═════ EXTRACTED ENTRIES

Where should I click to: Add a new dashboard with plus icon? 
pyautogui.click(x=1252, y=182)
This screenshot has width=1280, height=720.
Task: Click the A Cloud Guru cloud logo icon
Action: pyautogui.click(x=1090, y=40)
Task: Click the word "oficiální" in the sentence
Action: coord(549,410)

══════════

▸ **WHAT YOU SHOULD DO**: Would you write out all of the data again, unchanged?

▸ **THE COMPLETED TASK**:
Where should I click to: Add a new dashboard with plus icon? 
pyautogui.click(x=1252, y=182)
This screenshot has width=1280, height=720.
Task: Click the A Cloud Guru cloud logo icon
Action: pyautogui.click(x=1090, y=40)
Task: Click the word "oficiální" in the sentence
Action: coord(549,410)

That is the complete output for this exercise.